- **Work task**
Track down each line below containing the string "Returns" and copy it.

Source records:
=== Begin Enclosure ===

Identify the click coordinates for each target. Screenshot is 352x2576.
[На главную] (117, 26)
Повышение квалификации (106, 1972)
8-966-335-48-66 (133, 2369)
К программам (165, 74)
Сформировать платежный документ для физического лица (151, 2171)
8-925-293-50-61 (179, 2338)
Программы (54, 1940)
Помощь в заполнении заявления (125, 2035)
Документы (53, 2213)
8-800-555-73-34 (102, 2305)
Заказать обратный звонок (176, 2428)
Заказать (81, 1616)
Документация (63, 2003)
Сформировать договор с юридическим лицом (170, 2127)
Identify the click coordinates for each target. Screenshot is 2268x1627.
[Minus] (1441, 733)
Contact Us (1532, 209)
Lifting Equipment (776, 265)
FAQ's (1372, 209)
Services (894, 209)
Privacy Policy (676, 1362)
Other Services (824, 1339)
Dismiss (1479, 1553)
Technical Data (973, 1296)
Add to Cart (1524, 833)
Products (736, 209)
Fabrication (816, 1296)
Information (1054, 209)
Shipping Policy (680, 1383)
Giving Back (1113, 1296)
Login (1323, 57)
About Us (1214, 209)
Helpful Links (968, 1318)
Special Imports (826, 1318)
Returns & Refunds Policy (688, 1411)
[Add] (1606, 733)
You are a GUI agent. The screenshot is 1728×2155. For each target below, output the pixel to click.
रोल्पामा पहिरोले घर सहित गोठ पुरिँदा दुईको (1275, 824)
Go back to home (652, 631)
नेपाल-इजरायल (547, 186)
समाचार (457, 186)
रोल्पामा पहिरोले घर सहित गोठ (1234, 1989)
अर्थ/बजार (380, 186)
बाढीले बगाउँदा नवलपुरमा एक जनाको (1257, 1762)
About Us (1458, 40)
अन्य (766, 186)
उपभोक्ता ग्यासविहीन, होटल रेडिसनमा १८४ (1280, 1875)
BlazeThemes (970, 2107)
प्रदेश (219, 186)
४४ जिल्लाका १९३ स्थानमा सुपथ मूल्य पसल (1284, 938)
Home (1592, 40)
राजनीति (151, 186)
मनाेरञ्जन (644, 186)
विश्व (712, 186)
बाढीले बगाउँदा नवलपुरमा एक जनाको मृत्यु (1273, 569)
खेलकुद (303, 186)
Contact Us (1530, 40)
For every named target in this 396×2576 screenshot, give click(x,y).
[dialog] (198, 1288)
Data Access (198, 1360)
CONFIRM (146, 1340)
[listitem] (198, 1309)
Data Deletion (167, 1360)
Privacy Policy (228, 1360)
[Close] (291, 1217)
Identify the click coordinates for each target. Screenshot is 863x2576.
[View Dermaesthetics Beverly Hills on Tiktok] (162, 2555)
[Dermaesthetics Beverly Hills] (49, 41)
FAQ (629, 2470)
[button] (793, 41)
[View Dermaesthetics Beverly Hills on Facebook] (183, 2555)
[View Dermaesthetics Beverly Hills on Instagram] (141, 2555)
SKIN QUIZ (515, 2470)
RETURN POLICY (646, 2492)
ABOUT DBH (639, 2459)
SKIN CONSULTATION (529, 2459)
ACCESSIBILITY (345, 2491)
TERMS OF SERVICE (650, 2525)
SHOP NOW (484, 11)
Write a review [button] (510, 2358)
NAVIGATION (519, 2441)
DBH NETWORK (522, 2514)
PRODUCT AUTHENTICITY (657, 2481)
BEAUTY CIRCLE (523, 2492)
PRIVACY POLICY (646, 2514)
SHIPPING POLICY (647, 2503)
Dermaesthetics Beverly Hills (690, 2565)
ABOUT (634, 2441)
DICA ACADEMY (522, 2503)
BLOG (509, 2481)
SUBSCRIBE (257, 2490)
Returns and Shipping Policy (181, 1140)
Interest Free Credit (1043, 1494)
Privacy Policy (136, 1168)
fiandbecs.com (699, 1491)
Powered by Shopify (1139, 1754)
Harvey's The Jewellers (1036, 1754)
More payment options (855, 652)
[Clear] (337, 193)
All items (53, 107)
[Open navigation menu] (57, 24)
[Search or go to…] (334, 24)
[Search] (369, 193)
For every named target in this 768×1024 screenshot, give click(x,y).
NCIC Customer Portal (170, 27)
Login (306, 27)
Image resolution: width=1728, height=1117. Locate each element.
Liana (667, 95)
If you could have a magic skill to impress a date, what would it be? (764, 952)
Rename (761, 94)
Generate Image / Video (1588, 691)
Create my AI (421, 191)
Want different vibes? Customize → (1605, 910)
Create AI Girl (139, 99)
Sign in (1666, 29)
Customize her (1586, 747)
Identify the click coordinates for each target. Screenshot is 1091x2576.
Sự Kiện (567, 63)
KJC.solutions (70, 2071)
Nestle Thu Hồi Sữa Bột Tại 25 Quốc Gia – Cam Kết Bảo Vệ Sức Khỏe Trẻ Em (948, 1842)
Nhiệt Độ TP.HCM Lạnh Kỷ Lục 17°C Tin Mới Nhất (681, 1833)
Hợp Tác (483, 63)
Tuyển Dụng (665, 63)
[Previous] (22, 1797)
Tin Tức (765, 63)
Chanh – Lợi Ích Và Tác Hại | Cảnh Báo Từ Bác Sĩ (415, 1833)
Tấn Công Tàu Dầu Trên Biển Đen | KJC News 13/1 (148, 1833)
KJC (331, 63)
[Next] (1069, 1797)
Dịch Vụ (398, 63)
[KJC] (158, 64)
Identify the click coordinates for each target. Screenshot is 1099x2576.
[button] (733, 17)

=== End Enclosure ===

- **Written reply**
Returns & Refunds Policy (688, 1411)
Returns and Shipping Policy (181, 1140)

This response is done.